◆ Provided data ◆
========================================
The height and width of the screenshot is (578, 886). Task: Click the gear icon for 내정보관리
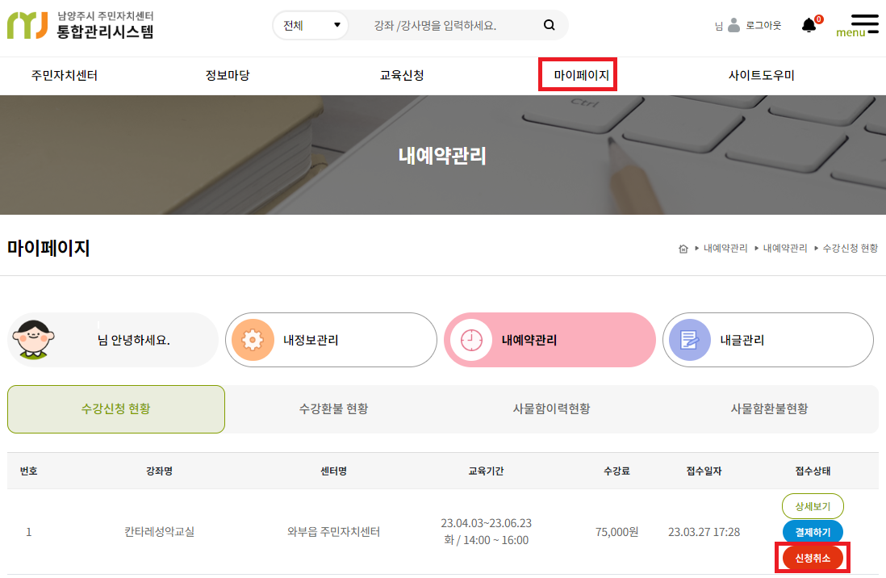[x=253, y=340]
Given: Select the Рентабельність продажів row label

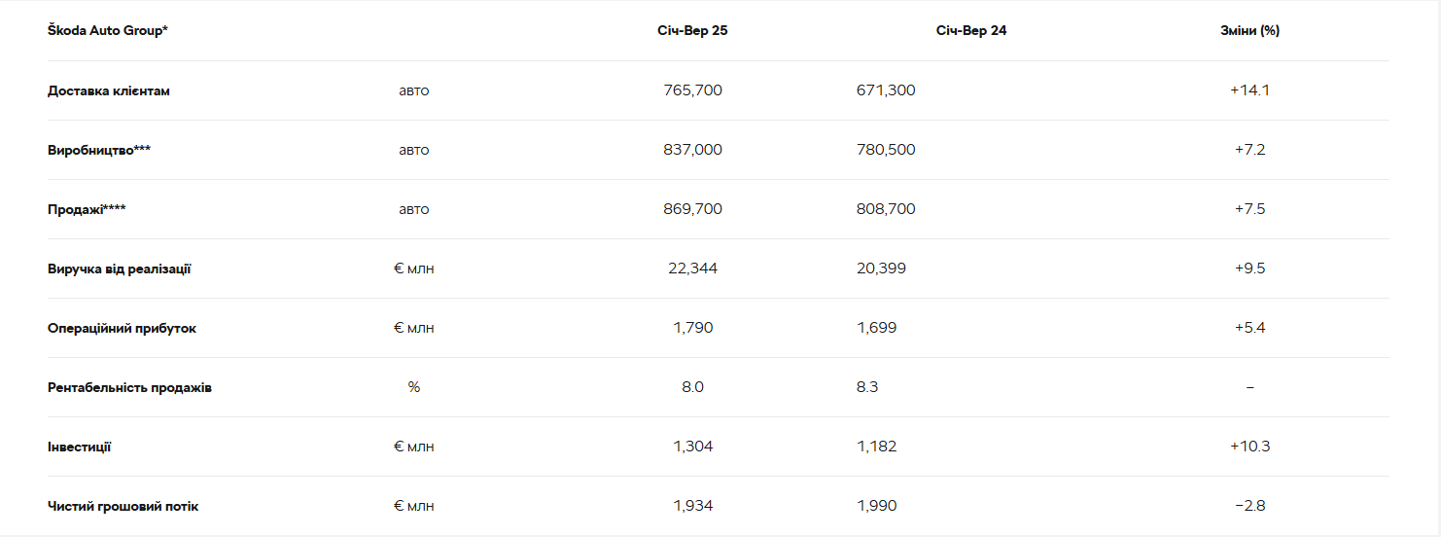Looking at the screenshot, I should (129, 387).
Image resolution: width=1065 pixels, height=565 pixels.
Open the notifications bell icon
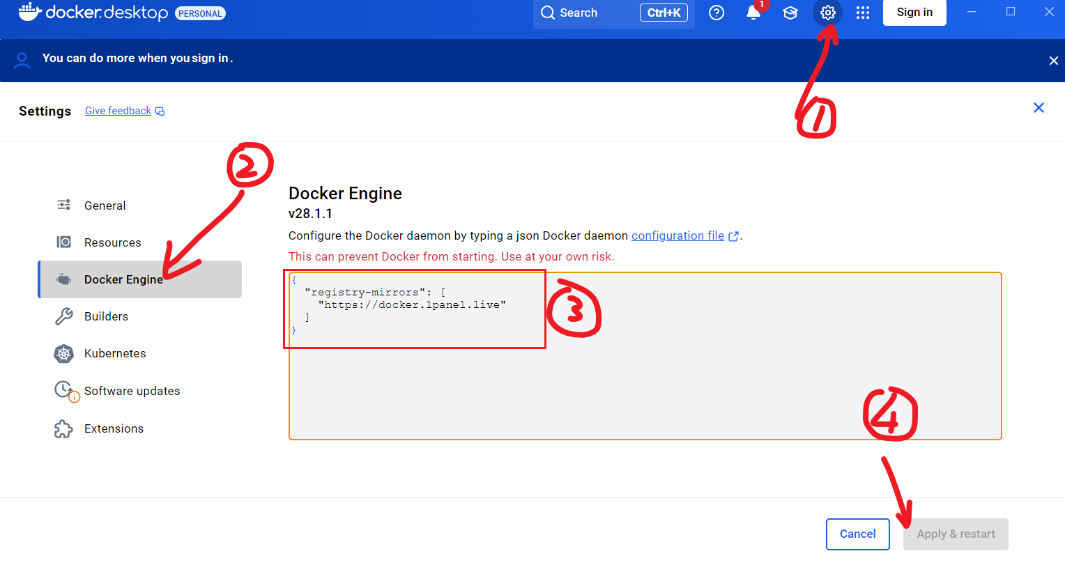(x=753, y=13)
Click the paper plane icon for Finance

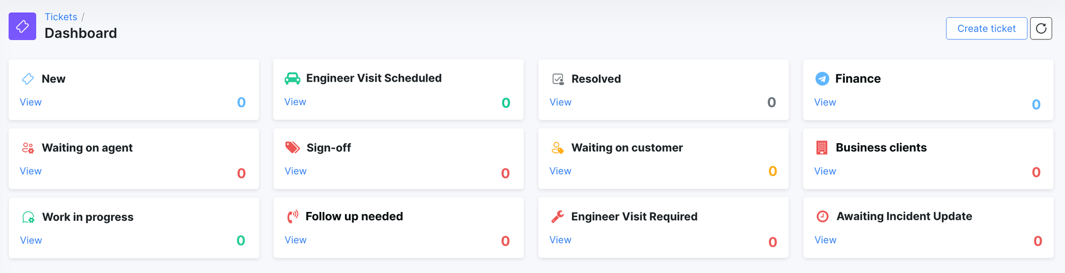coord(822,79)
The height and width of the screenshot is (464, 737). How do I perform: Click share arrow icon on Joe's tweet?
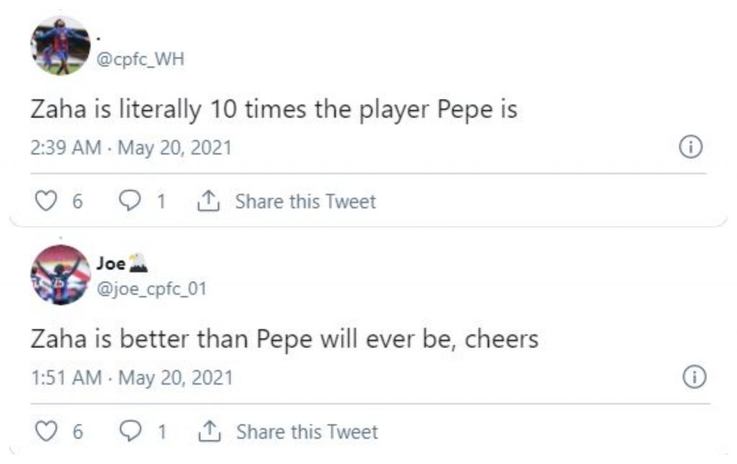207,432
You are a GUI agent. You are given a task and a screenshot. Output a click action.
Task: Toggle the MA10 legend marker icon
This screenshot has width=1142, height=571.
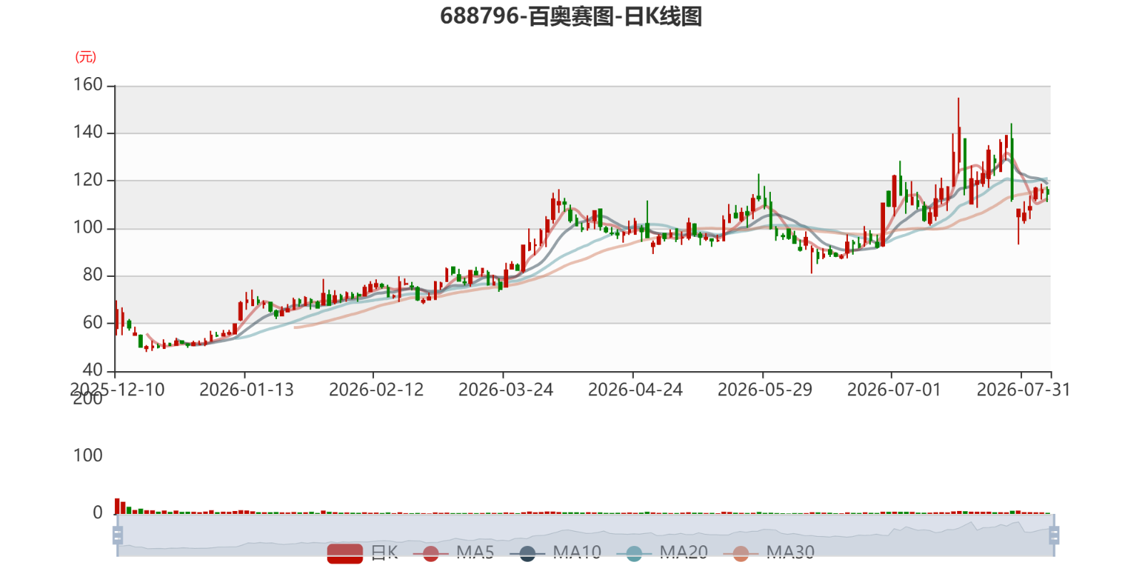527,553
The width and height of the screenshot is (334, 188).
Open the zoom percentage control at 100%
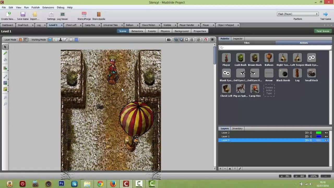pos(313,176)
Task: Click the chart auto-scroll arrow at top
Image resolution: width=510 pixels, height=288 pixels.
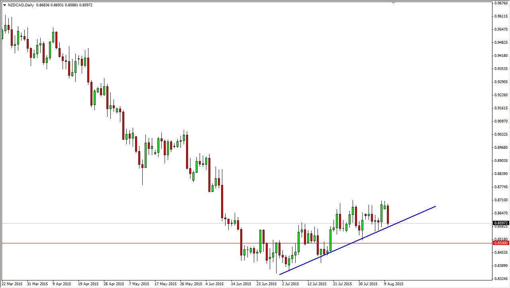Action: click(x=394, y=3)
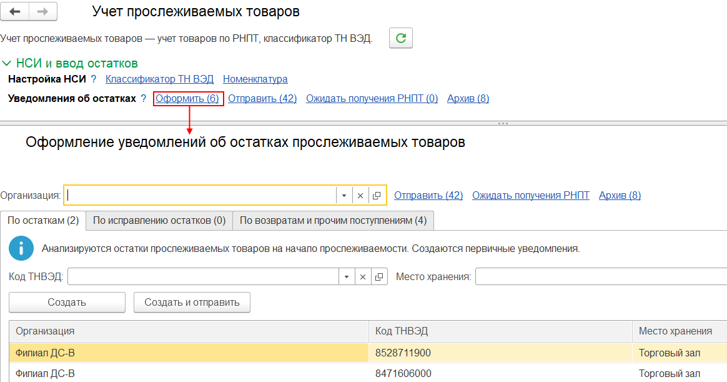The image size is (727, 382).
Task: Open selection form icon for Код ТНВЭД
Action: [379, 277]
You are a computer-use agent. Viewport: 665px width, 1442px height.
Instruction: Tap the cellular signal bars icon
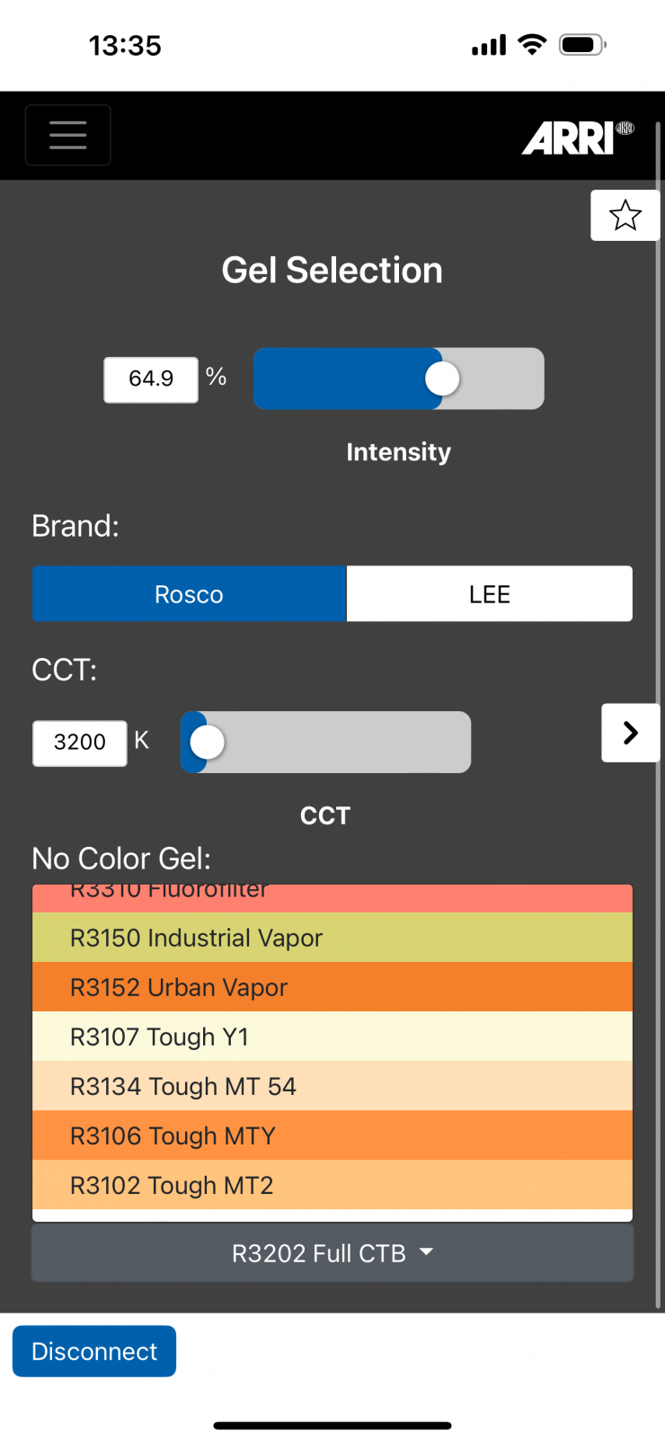click(489, 45)
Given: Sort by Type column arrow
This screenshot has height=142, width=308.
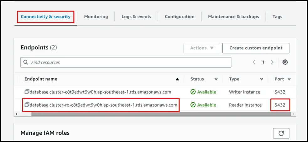Looking at the screenshot, I should [262, 79].
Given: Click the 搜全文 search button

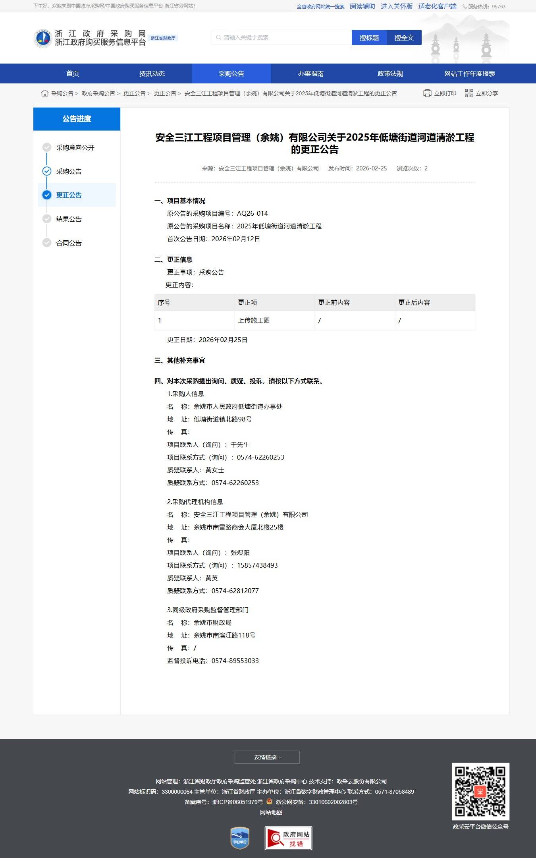Looking at the screenshot, I should (404, 38).
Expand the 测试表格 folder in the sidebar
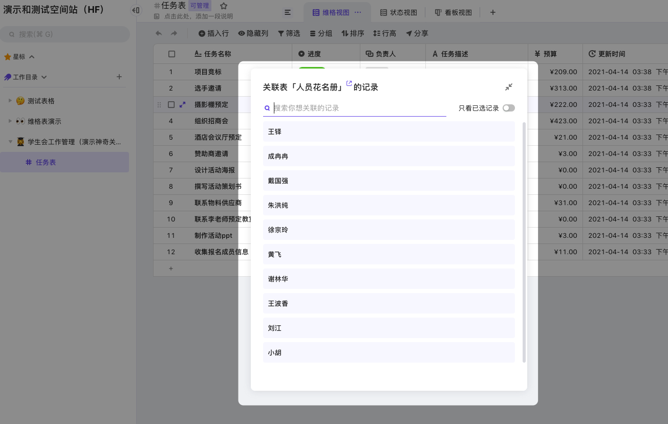 pyautogui.click(x=10, y=101)
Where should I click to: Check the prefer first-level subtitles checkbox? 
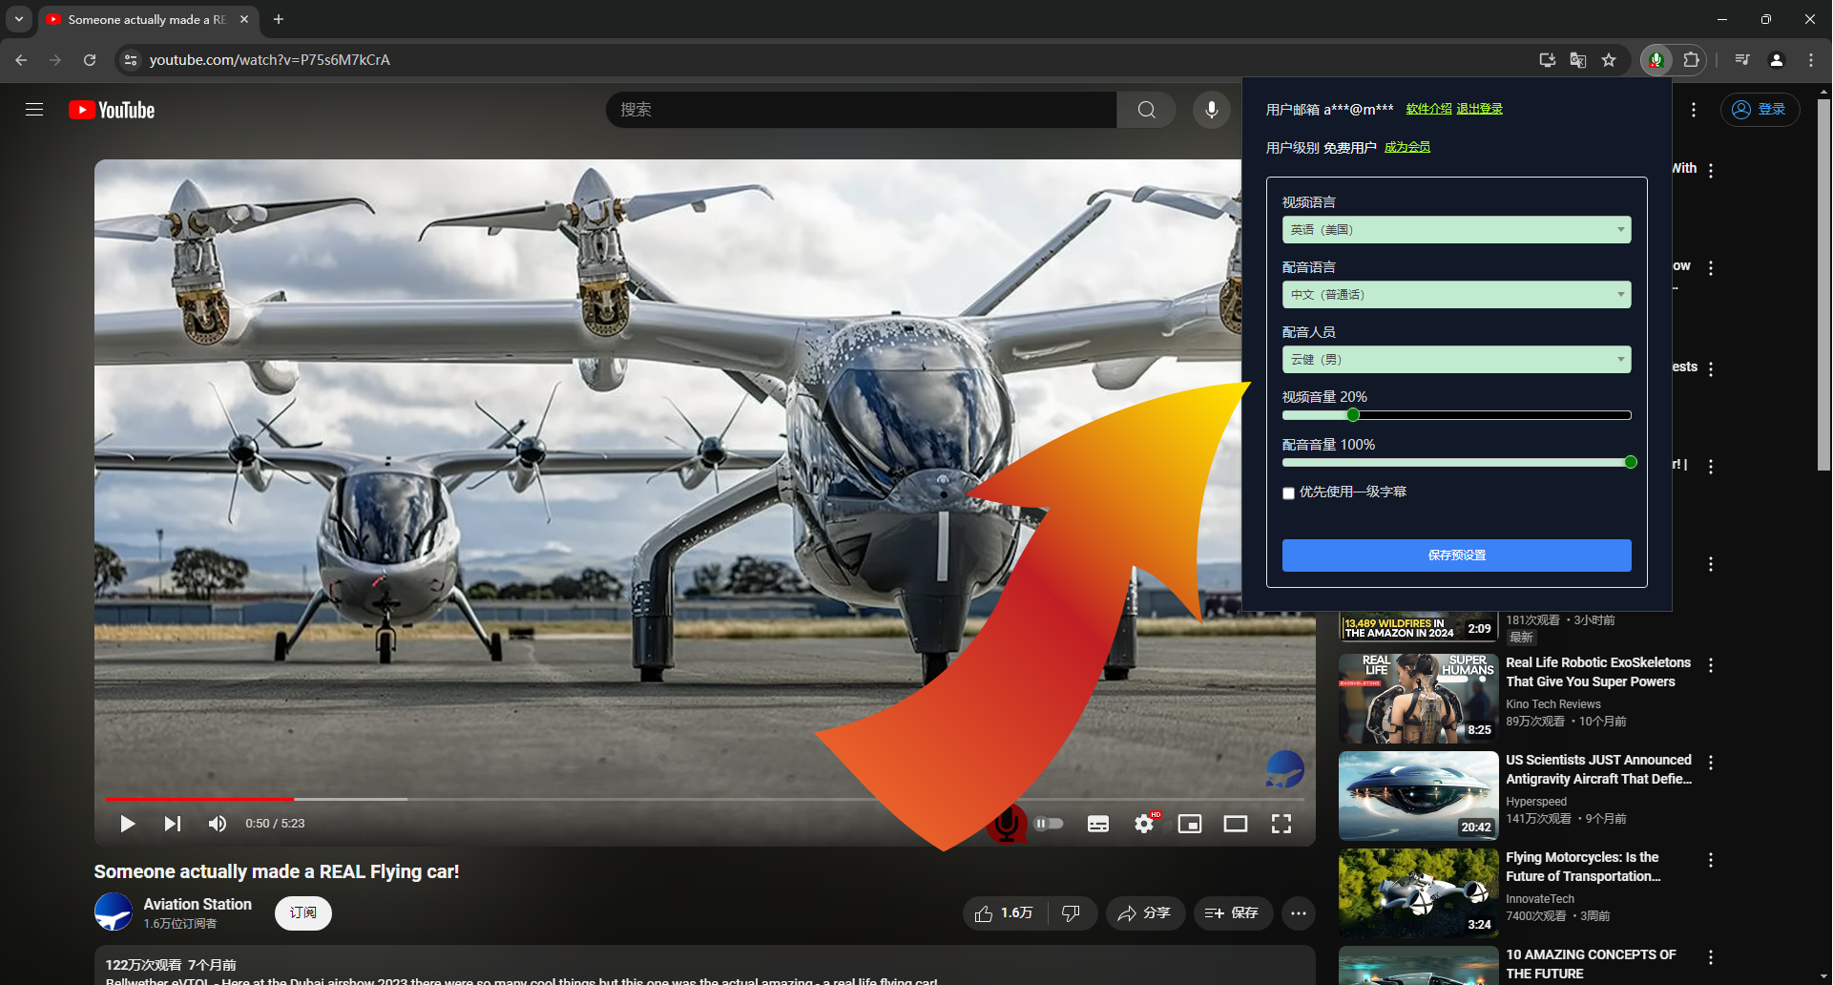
========================================
◆ Task brief ◆
Copy every single line of the material above that holds "agent".

◆ Task output ◆
You are a GUI agent. You are given a task and a screenshot. Output a click action.
You are a computer-use agent. Viewport: 665px width, 1442px height.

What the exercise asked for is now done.